On the harbor in Town Point Park is the Armed Forces Memorial, and it is one of the most poignant monuments I have seen. It is not some grandiose slab of marble or a soaring granite spire. It is composed of letters written home by people who were asked to serve and who died doing it. The letters are of bronze and represent all of the wars since the Revolutionary up to the first Gulf War. They are made to look as if they were blowing around in the wind coming off of the harbor.

Please click on the image so you can read the letters.
As a gardener, I found this letter touching. I'd like to think that I would have noticed the same things this soldier saw.
I am glad that letters written by women were also chosen.
This letter could have been written yesterday somewhere in Iraq.While we are circling the shopping mall parking lots, looking for a space so we can take advantage of the sales, or as we are grilling or on the water -- let's keep in mind what Memorial Day really means.

Freemason Harbor - Pt., The Pagoda

In the middle of Freemason Harbor is the Pagoda and its garden. It was a gift of Norfolk's sister city in Taiwan. I think the most intriguing fact about this spot, is that the Pagoda began life as a giant molasses storage tank that held 500,000 gallons of the stuff. The Pagoda was built on top of the tank's foundations and it is now surrounded by an urban oasis in the form of a Chinese garden.

Here is the tank around 1920, ...
... the site as it looked in 1980, about the time of my first move to Norfolk.

Freemason Harbor - A Walking Tour Pt. I

The first time I came to live in Norfolk was in the late 70's to go to university. What was left of downtown was at the bottom of a long decline that started shortly after WWII. Most of the harbor activity had moved out of downtown to the new terminals that used the current container method of shipping. I use the term "what was left", because Norfolk was the first city in the nation to receive an Urban Renewal Grant. It used this grant to raze an overwhelming percentage of its downtown core, particularly parts that many citizens would like to have pretended never existed. Norfolk was a navy town (and still is), and during both world wars there were lots of bars, burlesque theaters and other "diversions" for sailors and soldiers to while away shore leave. The old families and and the established power structure were more than glad to see these parts of town leveled. So when I got here, downtown had a dying retail area, a few tall buildings and lots of open fields.

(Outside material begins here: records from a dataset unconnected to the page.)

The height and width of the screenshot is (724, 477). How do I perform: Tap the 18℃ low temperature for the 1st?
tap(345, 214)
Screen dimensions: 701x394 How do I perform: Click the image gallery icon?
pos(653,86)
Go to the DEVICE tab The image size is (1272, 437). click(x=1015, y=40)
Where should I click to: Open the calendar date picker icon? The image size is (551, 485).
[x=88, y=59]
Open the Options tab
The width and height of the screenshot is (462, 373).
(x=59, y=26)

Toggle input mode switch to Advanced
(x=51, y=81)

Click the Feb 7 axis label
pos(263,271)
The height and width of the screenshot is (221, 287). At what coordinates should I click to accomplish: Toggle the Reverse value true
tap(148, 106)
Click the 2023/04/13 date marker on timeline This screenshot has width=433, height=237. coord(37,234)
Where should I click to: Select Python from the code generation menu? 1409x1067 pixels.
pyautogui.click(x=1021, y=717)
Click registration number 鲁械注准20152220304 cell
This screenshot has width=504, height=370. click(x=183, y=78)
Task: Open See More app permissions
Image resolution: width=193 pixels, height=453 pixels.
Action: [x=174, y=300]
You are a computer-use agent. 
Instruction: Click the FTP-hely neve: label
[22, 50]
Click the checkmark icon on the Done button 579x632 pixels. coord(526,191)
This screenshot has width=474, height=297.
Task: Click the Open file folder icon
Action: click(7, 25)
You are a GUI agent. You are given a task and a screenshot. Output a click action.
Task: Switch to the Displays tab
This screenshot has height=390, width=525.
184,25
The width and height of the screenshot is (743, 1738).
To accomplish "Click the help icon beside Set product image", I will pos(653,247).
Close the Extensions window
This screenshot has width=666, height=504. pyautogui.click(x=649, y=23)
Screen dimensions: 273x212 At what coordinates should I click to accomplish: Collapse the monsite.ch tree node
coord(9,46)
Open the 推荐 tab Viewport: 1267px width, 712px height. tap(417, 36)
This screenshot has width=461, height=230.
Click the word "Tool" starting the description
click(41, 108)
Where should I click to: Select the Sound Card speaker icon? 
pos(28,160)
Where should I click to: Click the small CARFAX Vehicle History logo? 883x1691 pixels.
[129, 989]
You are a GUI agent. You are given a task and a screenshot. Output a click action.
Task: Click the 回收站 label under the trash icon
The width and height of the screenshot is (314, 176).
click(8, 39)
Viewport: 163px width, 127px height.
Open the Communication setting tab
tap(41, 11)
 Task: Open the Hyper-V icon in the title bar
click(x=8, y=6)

Fast forward to 2008; the downtown section of Norfolk is now one of the most vibrant sections of the whole region. Included in this mix is Freemason Harbor. It was one of the few downtown areas spared the "renewal" and is currently a mix of old and new residents. Most are on land in the form of historic townhouses, converted lofts, new construction or you can also live on the water in a converted pier or on your own boat. There are not a lot of gardens in the area, because it is really dense, but there are a few green spots among the bricks and cobblestones (brought over as ship ballast).

Old fence...

... new fence.

What's up with the house not showing colors?
This is the old city library.

A couple of mermaids; the city's mascot.